The functionality of APC nanoparticles was thoroughly evaluated through a series of in vitro tests. Antibacterial assays demonstrated the nanoparticles’ ability to inhibit the growth of pathogenic bacteria, while antiviral assays confirmed their efficacy against HSV-2. Drug release studies were conducted at various pH levels to assess the responsiveness of the nanoparticles to changes in the microenvironment. Additionally, cellular studies were performed using human lung cancer cells and neural stem cells, providing insight into the biocompatibility and therapeutic potential of the APC nanoparticles.

Figure 5: TEM images of APC nanoparticles. APC2 nanoparticles were observed initially at day 0 (A) and were immersed for 7 days at pH 4 (B), pH 7 (C), and pH 10 (D) for observation.

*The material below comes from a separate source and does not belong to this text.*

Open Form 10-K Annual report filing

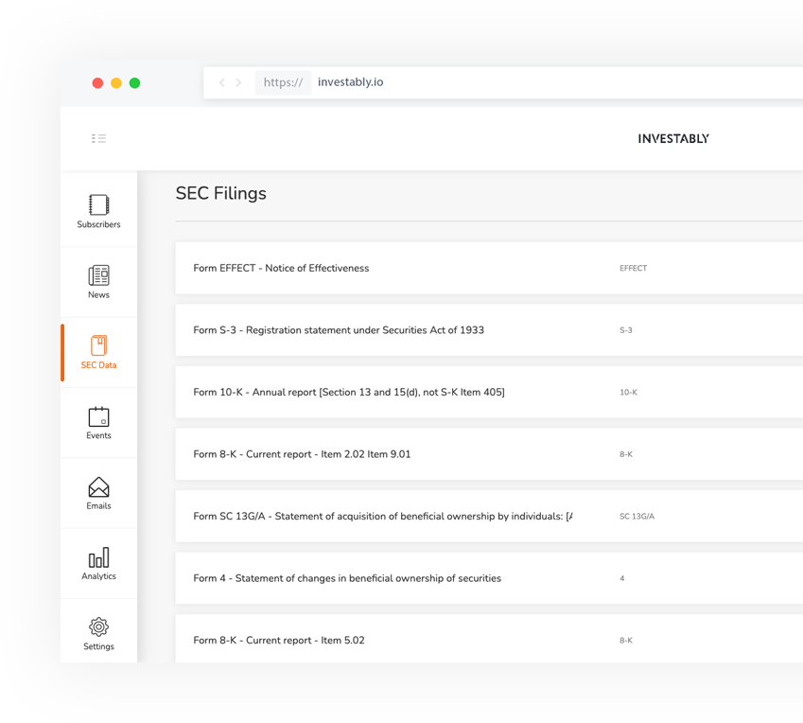click(x=348, y=393)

Versatility Across Public Health and Pharmaceuticals

  1. Public Health:
  • The dual antibacterial and antiviral capabilities of APC nanoparticles make them a valuable tool in addressing infectious diseases.
  • By simultaneously targeting bacteria and viruses, including antibiotic-resistant strains and HSV-2, these nanoparticles offer a multi-functional approach that could reduce dependency on separate treatments, advancing the fight against a wide range of pathogens.
  • Their application could be extended to addressing antibiotic-resistant bacteria, offering a multi-pronged approach to pathogen control.
  • Pharmaceutical Industry:
  • The pH-sensitive drug release mechanism ensures targeted delivery to specific body environments, such as acidic tumor sites or inflamed tissues, minimizing off-target effects.
  • APC nanoparticles can encapsulate and deliver a range of drug types, including hydrophilic, hydrophobic, and protein-based drugs, enhancing their versatility in drug formulation.
  • The stable release kinetics under varying pH levels reduces the risk of premature drug release, improving therapeutic efficacy.

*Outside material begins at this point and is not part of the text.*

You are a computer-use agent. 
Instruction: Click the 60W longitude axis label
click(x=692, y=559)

Figure 6: The release profiles of HEBR from the APC-H complex nanoparticles under different pH values for 24 h (in MES buffer).

  • Biomedical Research:
  • The biocompatibility of APC nanoparticles supports their use in regenerative medicine, particularly in promoting the growth of neural stem cells while retaining inhibitory effects on cancer cells.
  • These nanoparticles could facilitate the development of multifunctional therapeutic platforms combining drug delivery with infection control.
  • The study highlights their potential as carriers for advanced therapies, including targeted cancer treatment and tissue engineering.
  • Future Directions:
  • Exploration of APC nanoparticles in combination with other therapeutic agents to further enhance their multifunctionality.
  • Investigation into their long-term stability, biodegradability, and performance in vivo to support clinical translation.
  • Development of APC-based therapies for emerging infectious diseases and chronic conditions requiring multi-targeted approaches.

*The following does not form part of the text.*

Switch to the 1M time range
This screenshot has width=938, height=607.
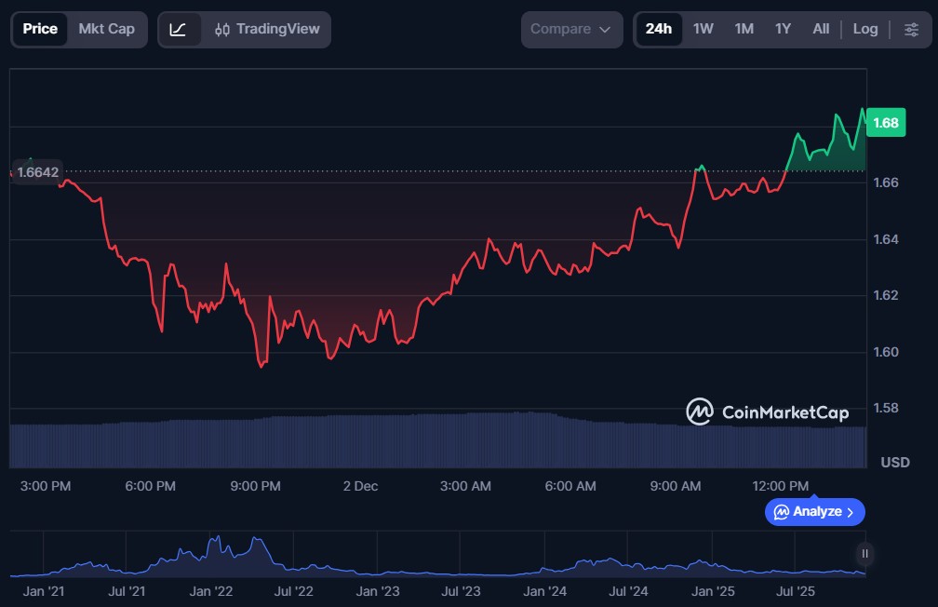(x=744, y=29)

Advancing Multifunctional Nanoparticle Solutions

Building on the established biological properties of sulfated polysaccharides and chitosan, Yin et al. innovatively created a multifunctional nanoparticle system tailored for drug delivery challenges. This study bridges existing knowledge with real-world applications, addressing issues like pathogen control, targeted drug release, and regenerative medicine, making it a cornerstone for future therapeutic advancements. As researchers continue to explore the clinical potential of these nanoparticles, they hold immense promise for transforming healthcare practices and improving patient outcomes across diverse medical fields.

Reference

Yin, Ai-Yi, et al. “Antiviral and Antibacterial Sulfated Polysaccharide–Chitosan Nanocomposite Particles as a Drug Carrier.” Molecules, vol. 28, no. 5, 2023, article 2105. MDPI, doi:10.3390/molecules28052105.